[Stored items]
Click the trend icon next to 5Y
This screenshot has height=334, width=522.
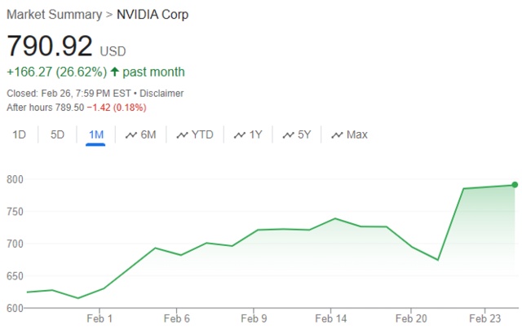click(x=289, y=134)
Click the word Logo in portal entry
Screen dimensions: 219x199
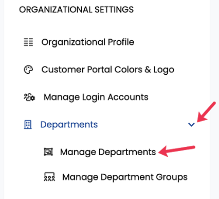(164, 70)
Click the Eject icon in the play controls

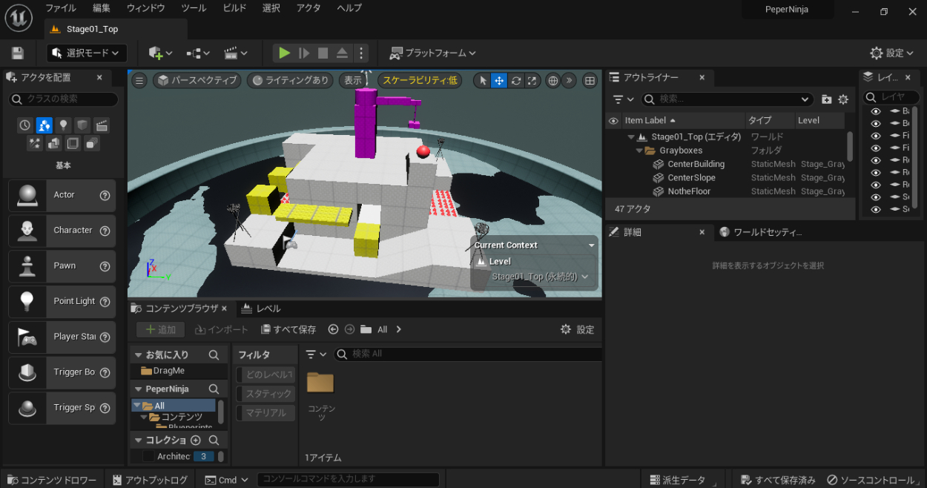(x=342, y=53)
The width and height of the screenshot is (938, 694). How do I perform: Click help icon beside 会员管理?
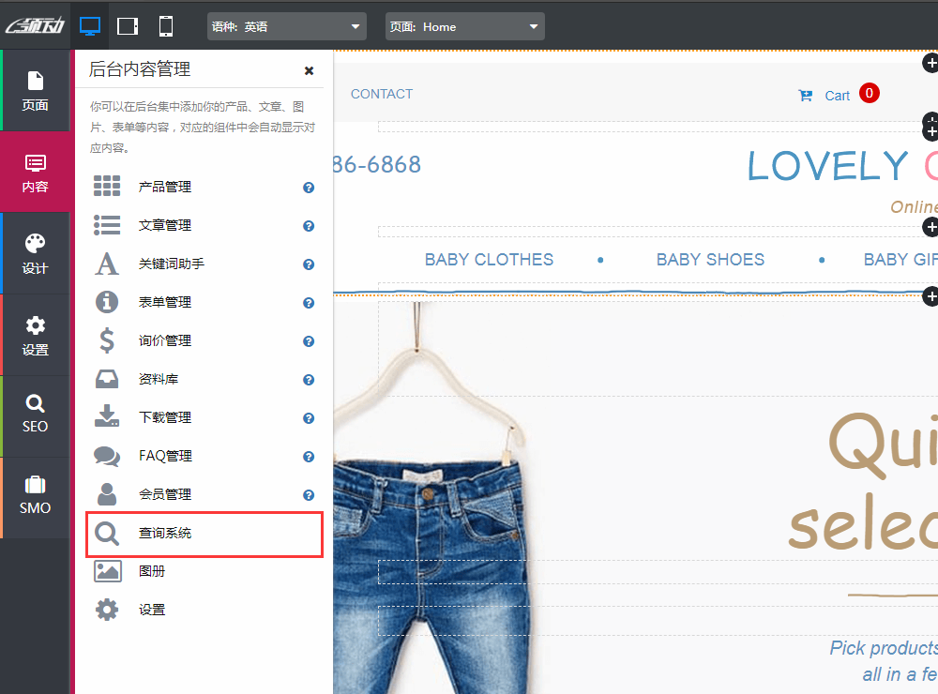point(309,495)
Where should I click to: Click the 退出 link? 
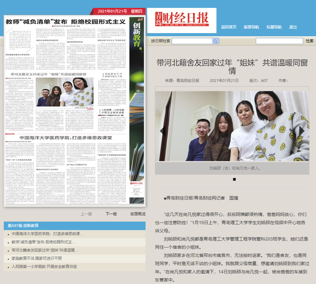coord(293,27)
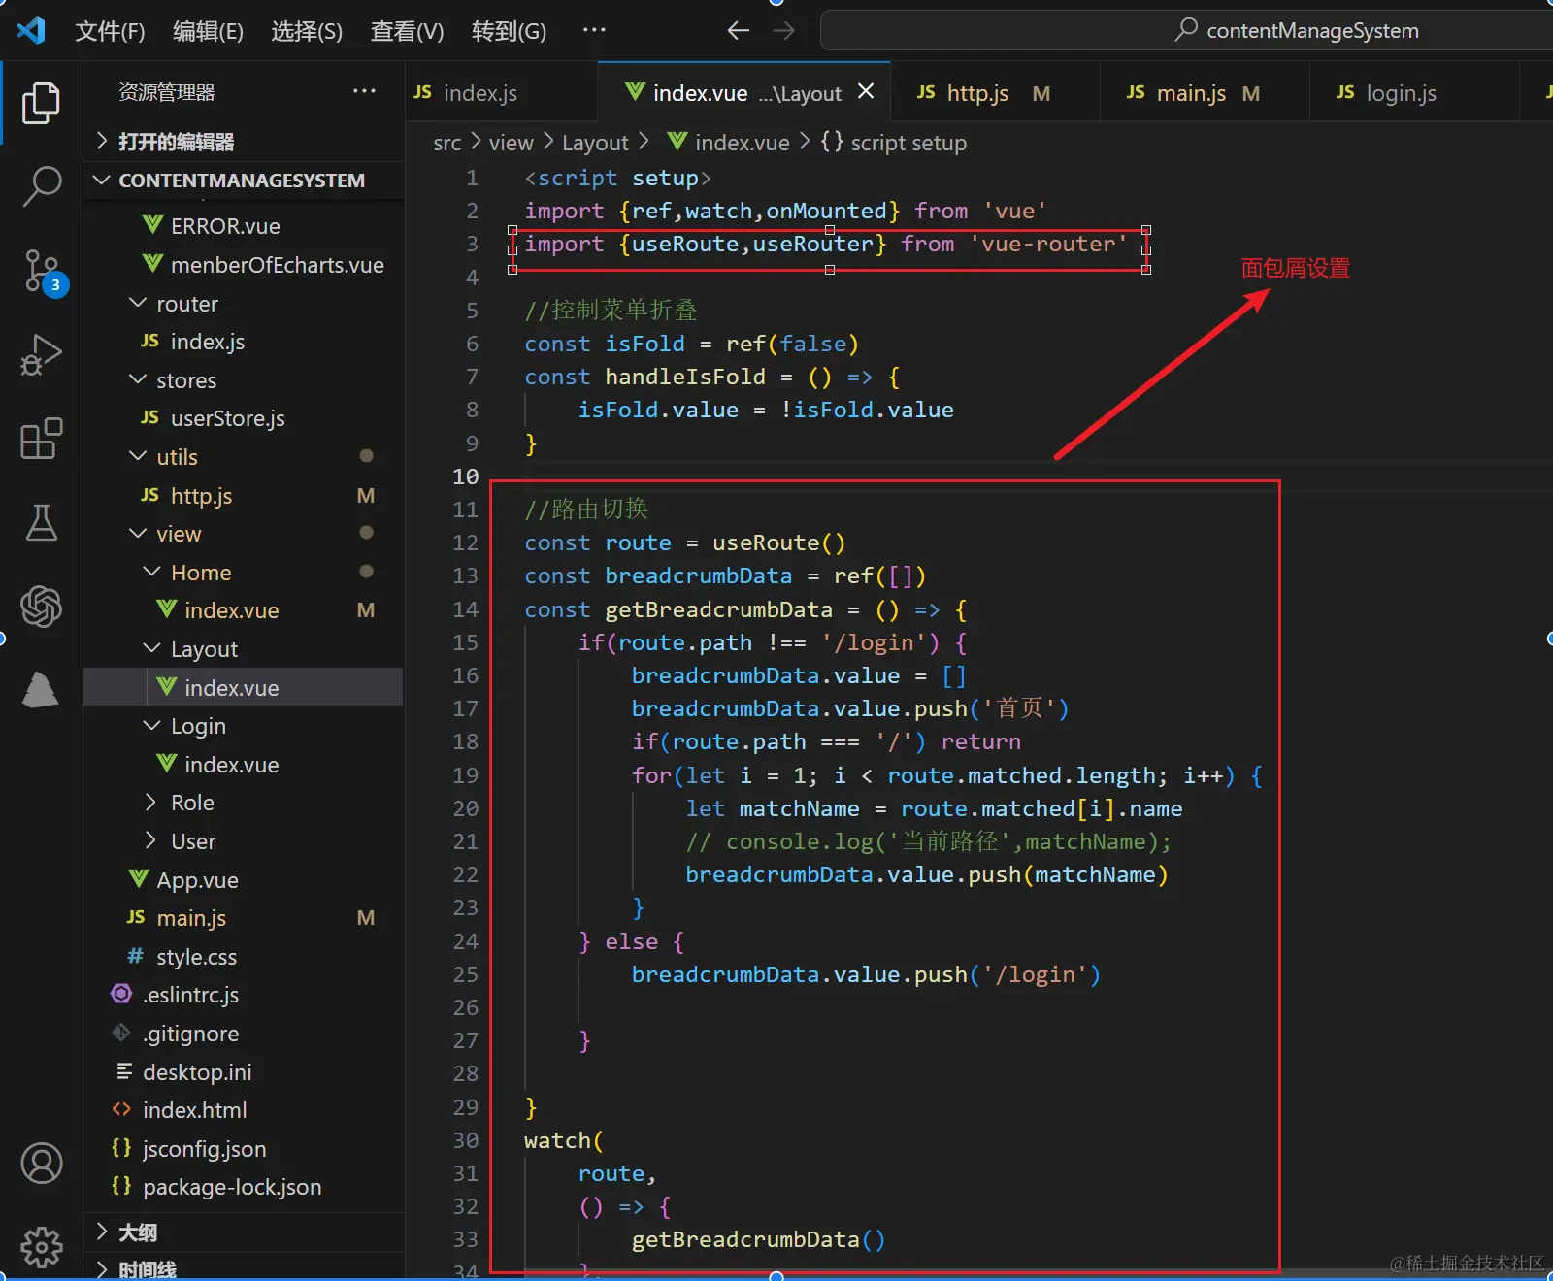This screenshot has height=1281, width=1553.
Task: Expand the 打开的编辑器 section
Action: coord(176,143)
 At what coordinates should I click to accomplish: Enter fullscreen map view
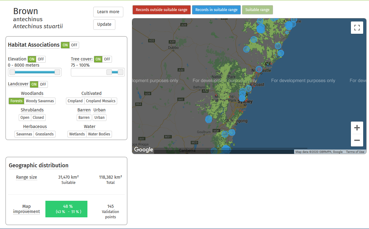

Task ▸ Set down exactly and only the lines from the line that contains "Where should I click to: Click the 退出 link?" through the last line of the entries above, with both of those lines included and the pictures left out.

Exercise answer ▸
Where should I click to: Click the 退出 link? 
coord(293,27)
This screenshot has height=1281, width=1553.
Task: Expand the 打开的编辑器 section
Action: coord(176,143)
 At what coordinates should I click to accomplish: Enter fullscreen map view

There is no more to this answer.